Bart Van Berckel, Netherlands
Amsterdam UMC, Vrije Universiteit Amsterdam Department of Radiology and Nuclear MedicineAuthor Of 1 Presentation
VISUAL ASSESSMENT OF [18F]FLUTEMETAMOL PET IMAGES CAN DETECT EARLY AMYLOID PATHOLOGY AND GRADE ITS EXTENT
Abstract
Aims
Visual read (VR) guidelines of amyloid-β PET were developed to capture established pathology in clinical populations, whereas quantification is often used to detect early pathology in research settings.
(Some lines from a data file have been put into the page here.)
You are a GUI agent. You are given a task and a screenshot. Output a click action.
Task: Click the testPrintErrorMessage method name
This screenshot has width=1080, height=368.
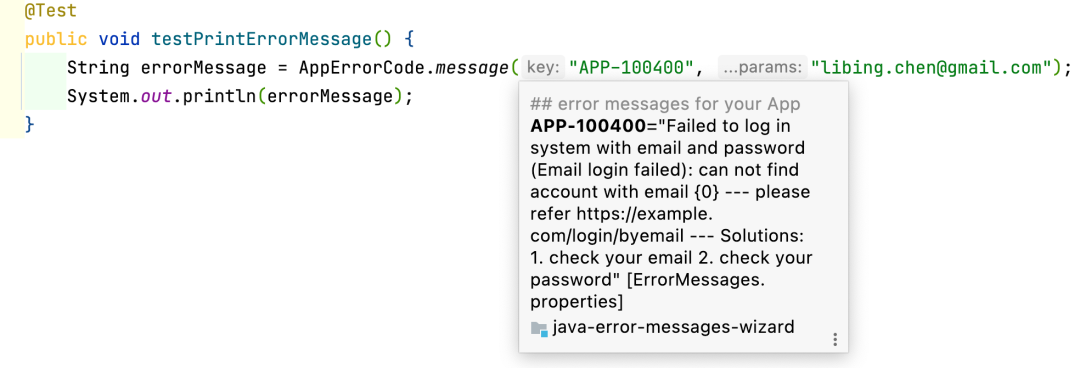coord(262,39)
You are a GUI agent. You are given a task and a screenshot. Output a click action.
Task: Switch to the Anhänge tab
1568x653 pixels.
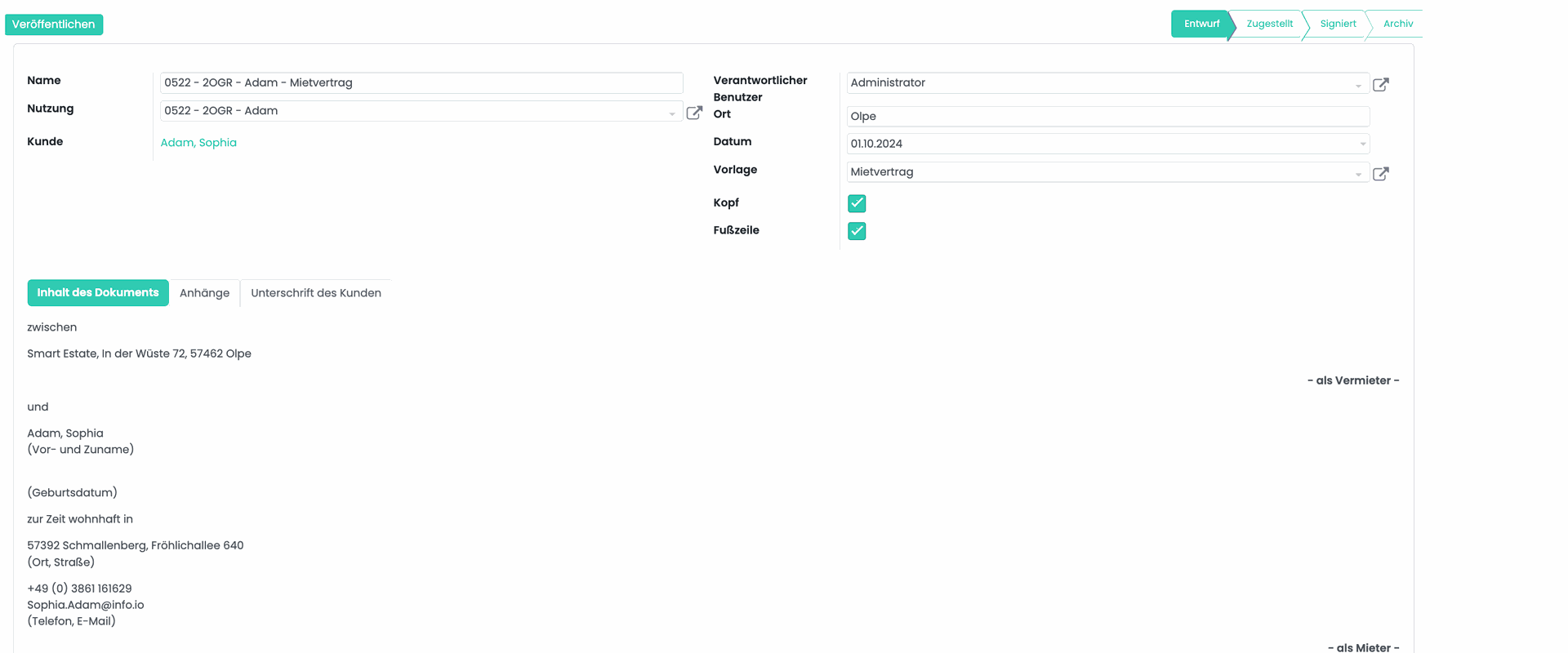[204, 293]
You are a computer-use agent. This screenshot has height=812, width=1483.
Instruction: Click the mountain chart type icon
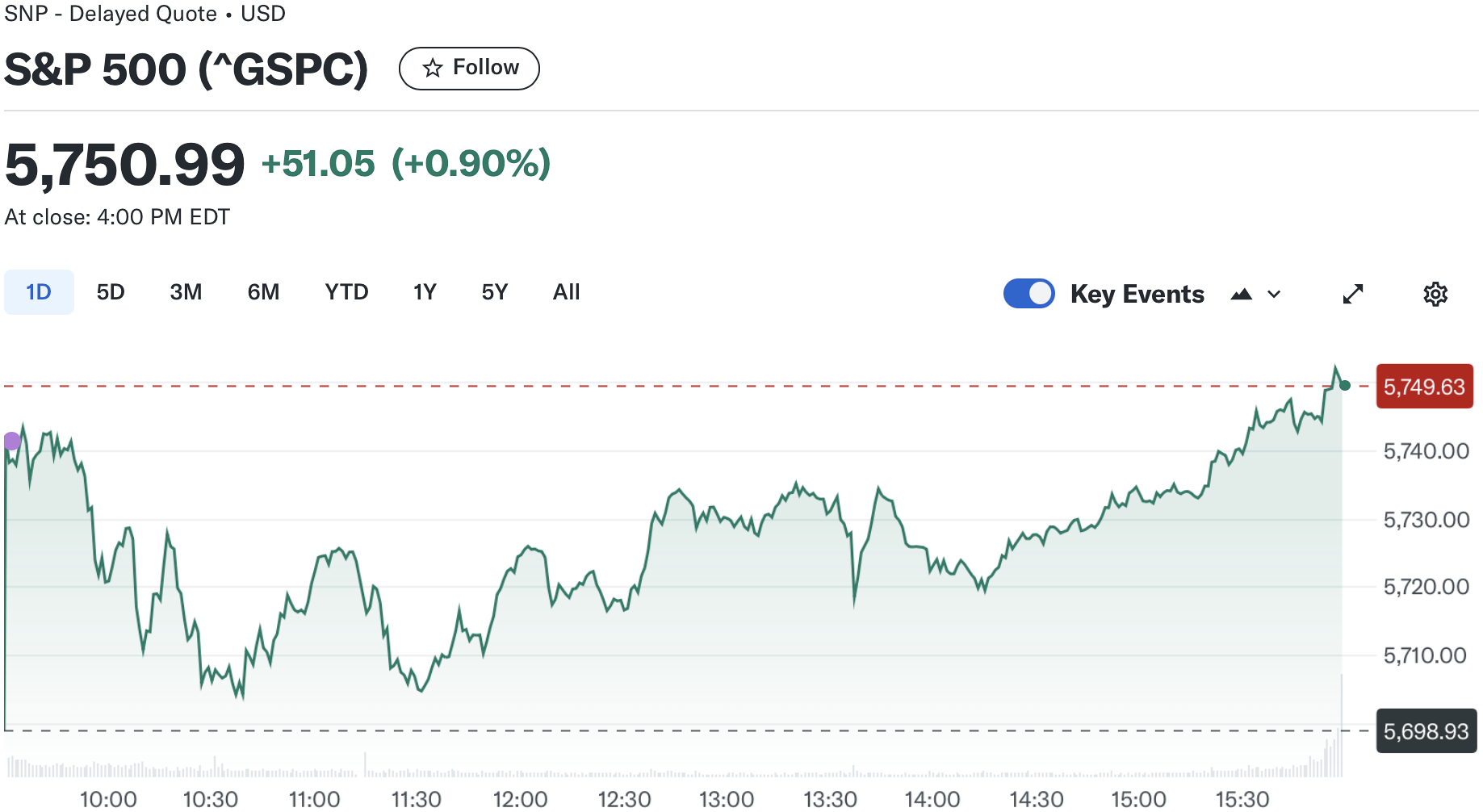[1241, 295]
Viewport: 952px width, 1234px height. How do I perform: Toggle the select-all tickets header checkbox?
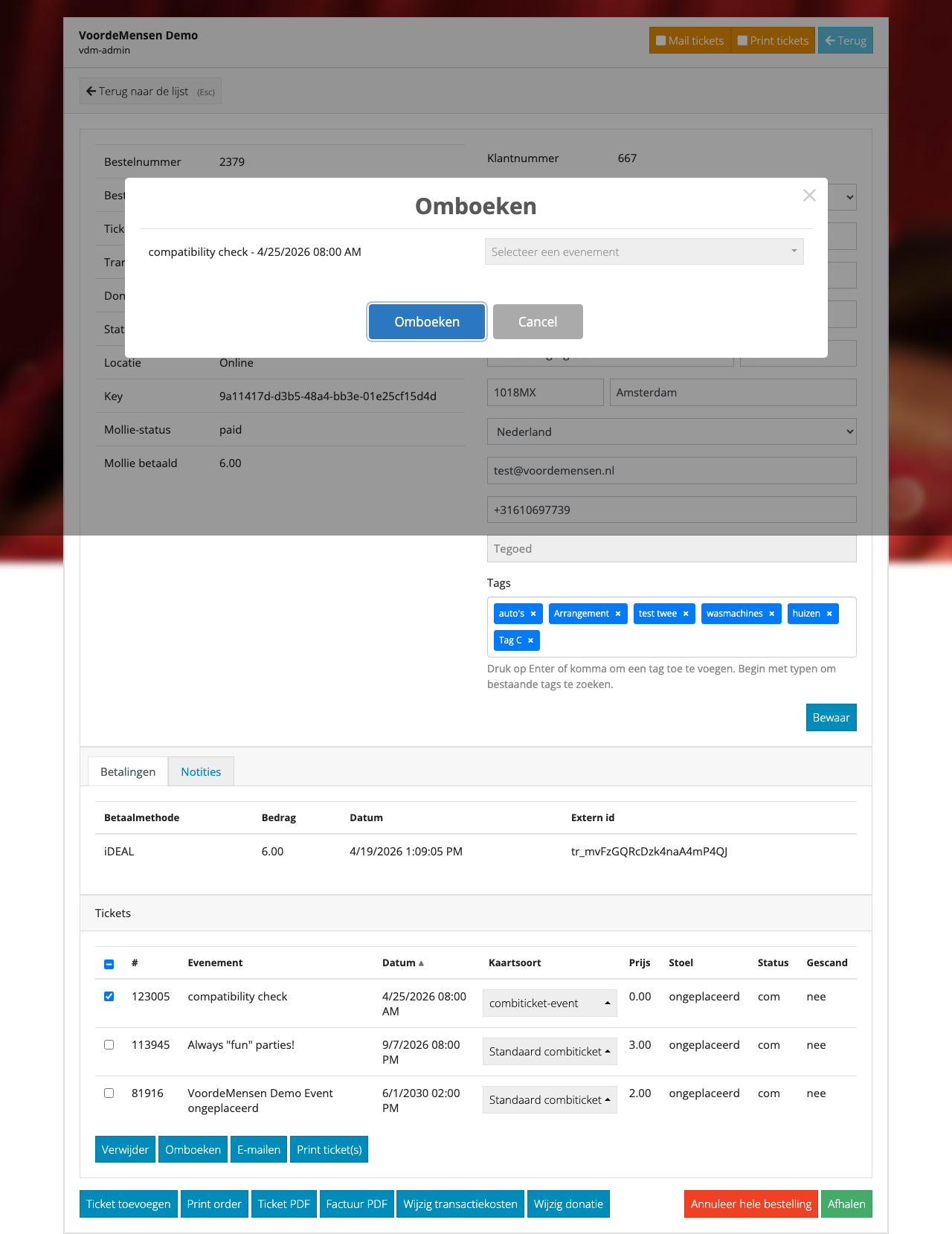pos(109,964)
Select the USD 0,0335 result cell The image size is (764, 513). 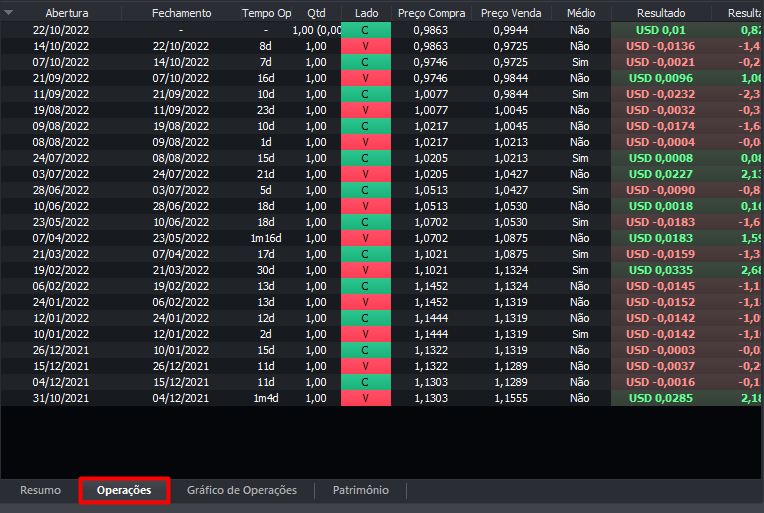tap(661, 270)
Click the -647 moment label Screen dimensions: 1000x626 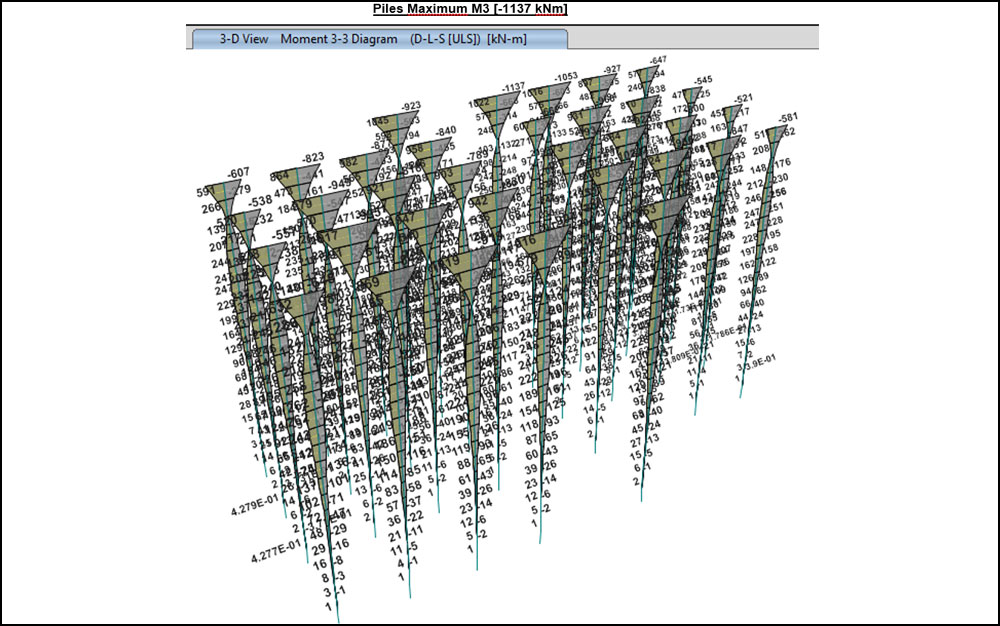656,60
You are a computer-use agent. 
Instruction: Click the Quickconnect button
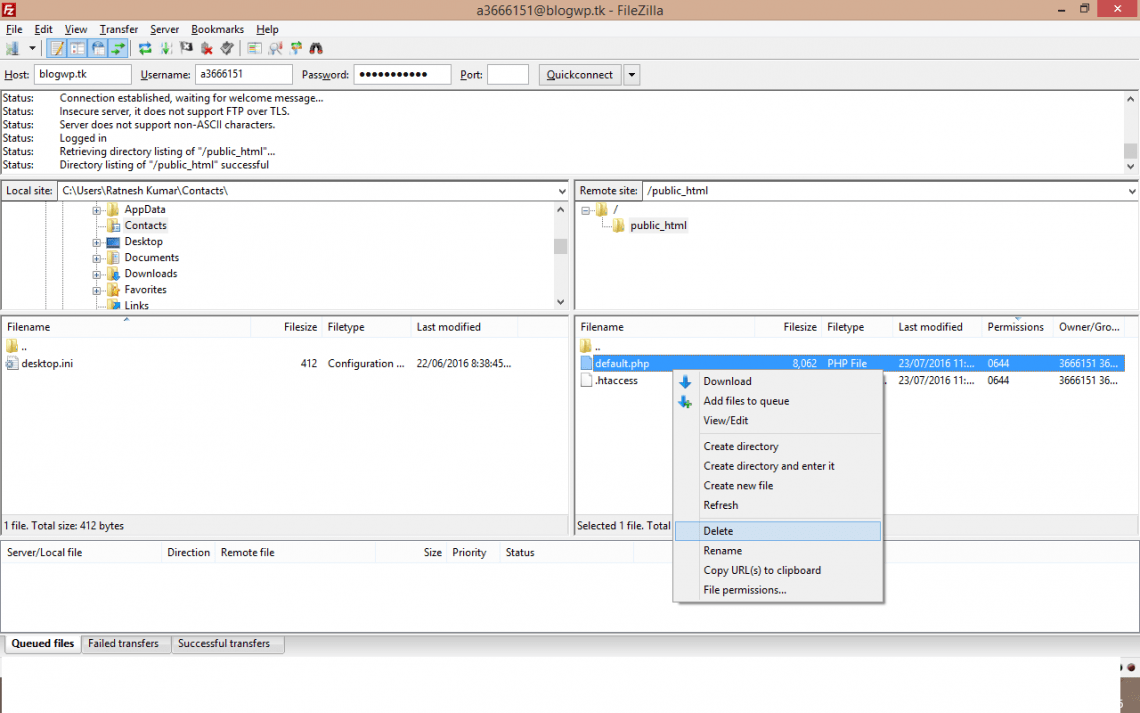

This study investigated the sensitivity of VR to detect early amyloid-β pathology as determined quantitatively, and studied the utility of regional uptake patterns to track progression.
Methods
[18F]flutemetamol PET images of 497 subjects (ALFA+ N=352;ADC N=145) were included, covering both subthreshold and established amyloid pathology. Scans were visually assessed according to product guidelines, recording the number of positive regions (0-5) and a final negative/positive classification. All scans were quantified using the standard Centiloid (CL) method. The agreement between VR-based classification and previously published CL-based cut-offs for early (CL=12) and established (CL=30) pathology was determined. An optimal CL cut-off maximizing sensitivity and specificity (Youden’s index) against VR was derived. The quantitative burden of observed regional patterns was determined and operationalized into 3 stages of VR positivity.
Results
VR showed excellent agreement against CL=12 (κ=.88, 95.0% [472/497]) and CL=30 (κ=.87, 94.8% [471/497]) cut-offs, with 86.5%/99.1% and 100%/93.1% sensitivity/specificity, respectively(Fig.1). ROC analysis resulted in an optimal CL=17 cut-off against VR (sensitivity=93.9%, specificity=98.2%). The posterior cingulate/precuneus and (medial orbito) frontal cortex were reported most frequently positive, either isolated (Stage 1: CL=22.1±6.3), co-occurring (Stage 2: CL=36.3±18.0) or in combination with other regions (Stage 3: CL=83.7±30.5,Fig2).
Conclusions
Our results show that VR is an appropriate method for assessing early amyloid pathology and grading the extent of visual amyloid positivity, which could be valuable to stratify patients.